**Action item:**
Your task is to restate every entry below word for word and omit the images.

[Source data — start]

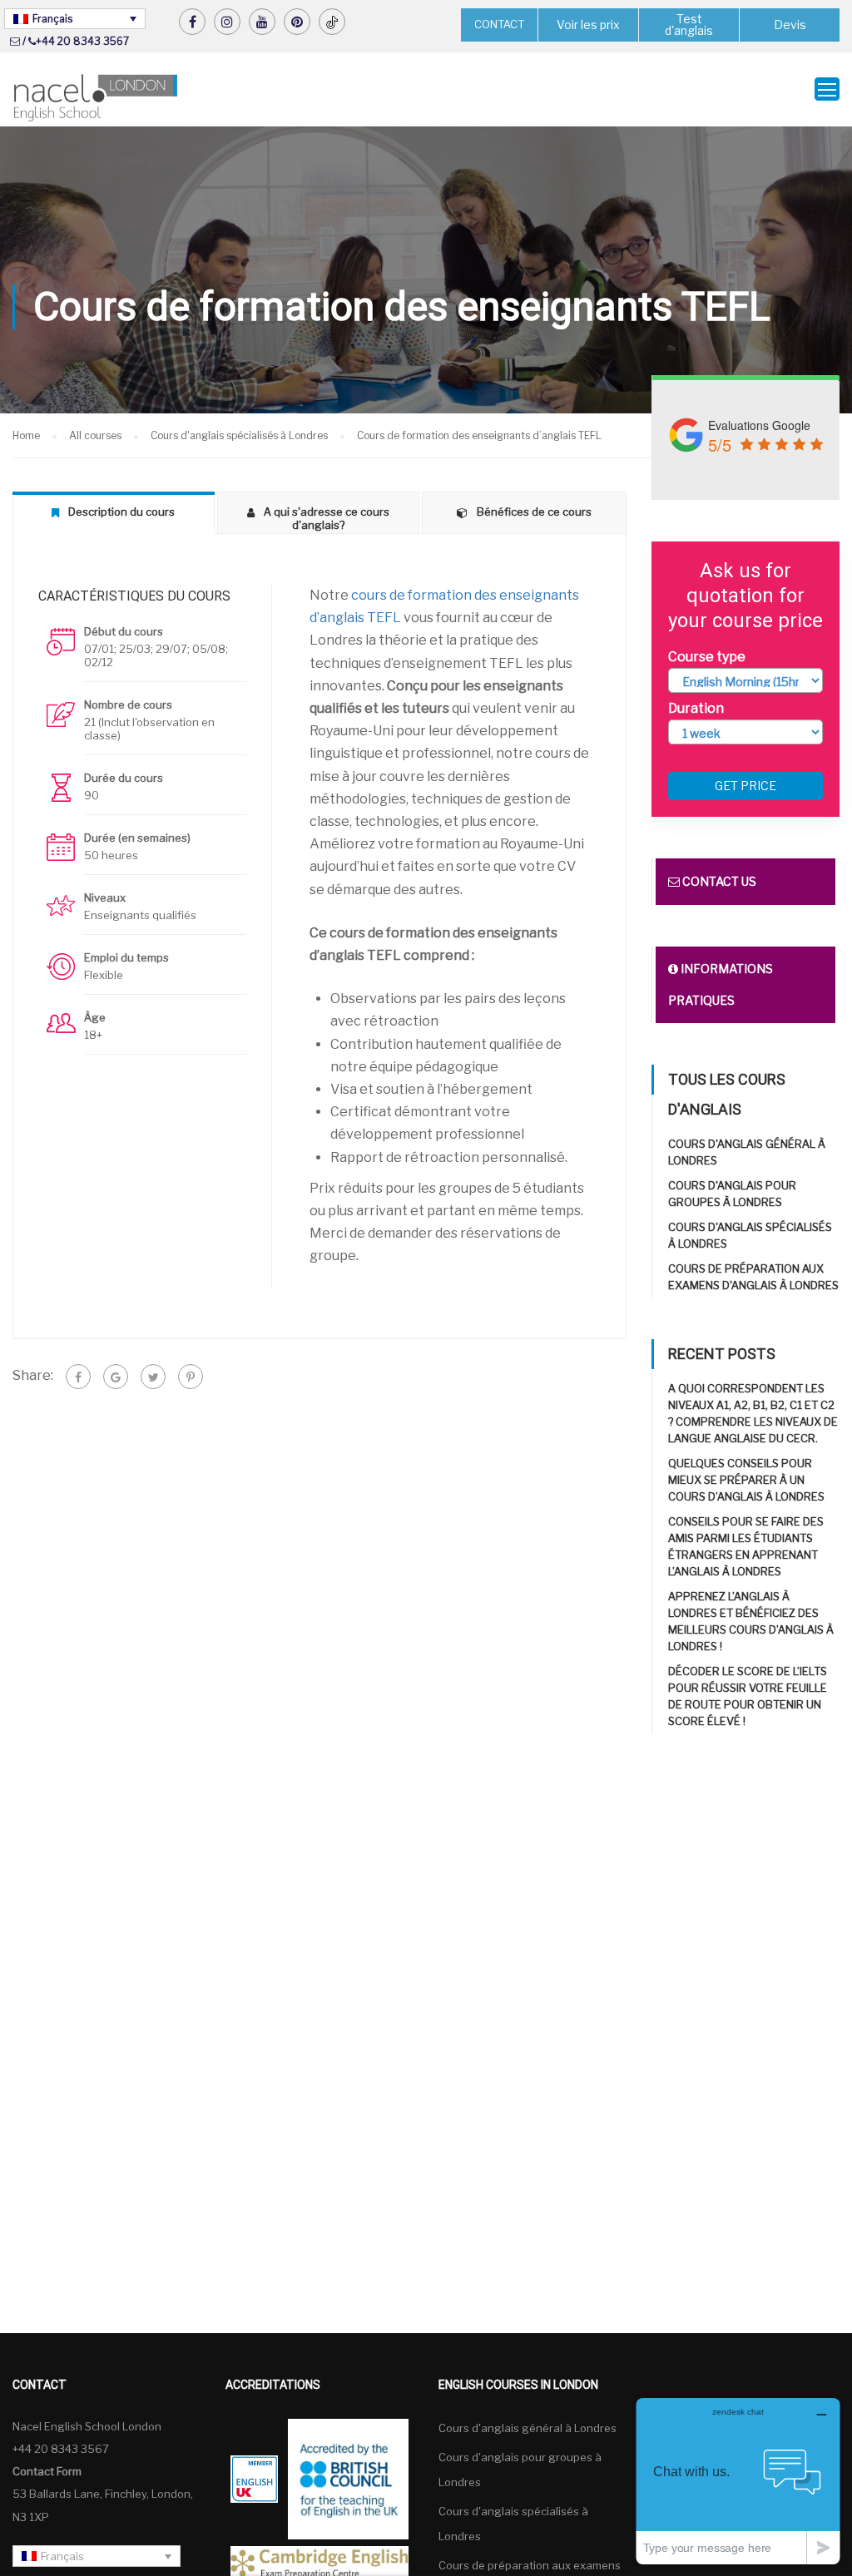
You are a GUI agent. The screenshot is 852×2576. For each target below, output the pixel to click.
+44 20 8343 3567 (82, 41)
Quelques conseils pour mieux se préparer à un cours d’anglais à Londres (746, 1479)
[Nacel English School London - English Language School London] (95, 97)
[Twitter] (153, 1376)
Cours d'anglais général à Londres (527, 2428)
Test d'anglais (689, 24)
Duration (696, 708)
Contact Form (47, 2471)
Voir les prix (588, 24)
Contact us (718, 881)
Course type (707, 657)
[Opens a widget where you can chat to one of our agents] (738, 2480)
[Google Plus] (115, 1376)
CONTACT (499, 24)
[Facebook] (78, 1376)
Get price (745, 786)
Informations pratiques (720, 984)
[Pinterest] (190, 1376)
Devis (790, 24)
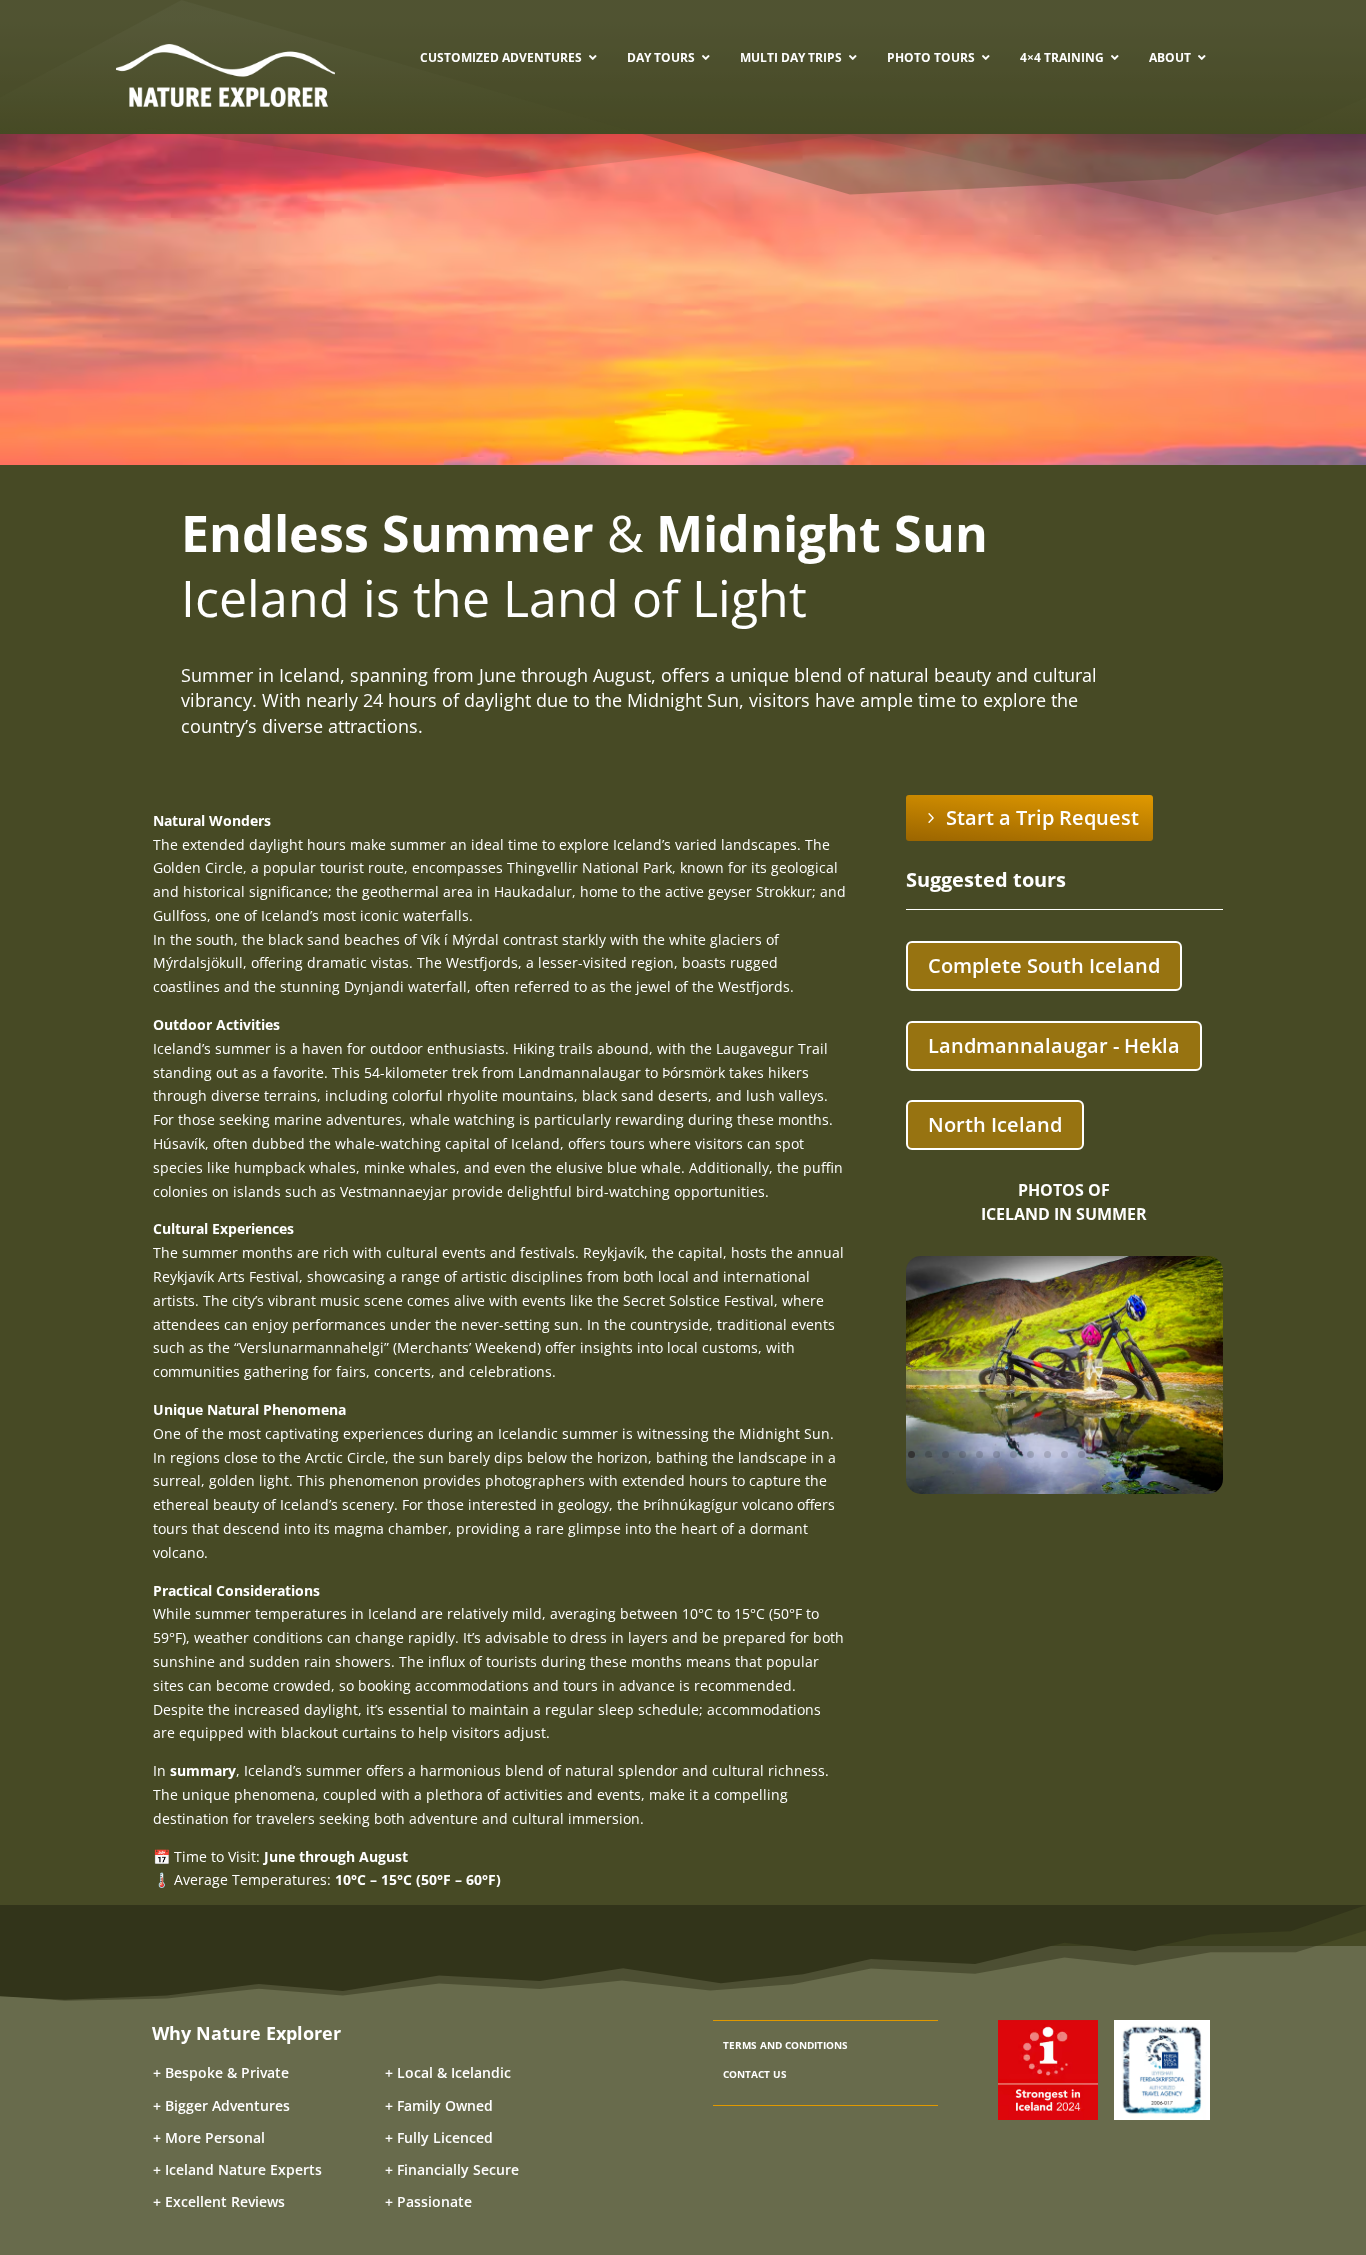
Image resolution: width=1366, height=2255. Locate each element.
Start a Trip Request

[Source data — finish]

**Solution to this problem:**
You are a GUI agent. The screenshot is 852×2576. For each target below, output the pixel to click.
+44 20 8343 3567 (82, 41)
Quelques conseils pour mieux se préparer à un cours d’anglais à Londres (746, 1479)
[Nacel English School London - English Language School London] (95, 97)
[Twitter] (153, 1376)
Cours d'anglais général à Londres (527, 2428)
Test d'anglais (689, 24)
Duration (696, 708)
Contact Form (47, 2471)
Voir les prix (588, 24)
Contact us (718, 881)
Course type (707, 657)
[Opens a widget where you can chat to one of our agents] (738, 2480)
[Google Plus] (115, 1376)
CONTACT (499, 24)
[Facebook] (78, 1376)
Get price (745, 786)
Informations pratiques (720, 984)
[Pinterest] (190, 1376)
Devis (790, 24)
Image resolution: width=1366, height=2255. Locate each element.
Start a Trip Request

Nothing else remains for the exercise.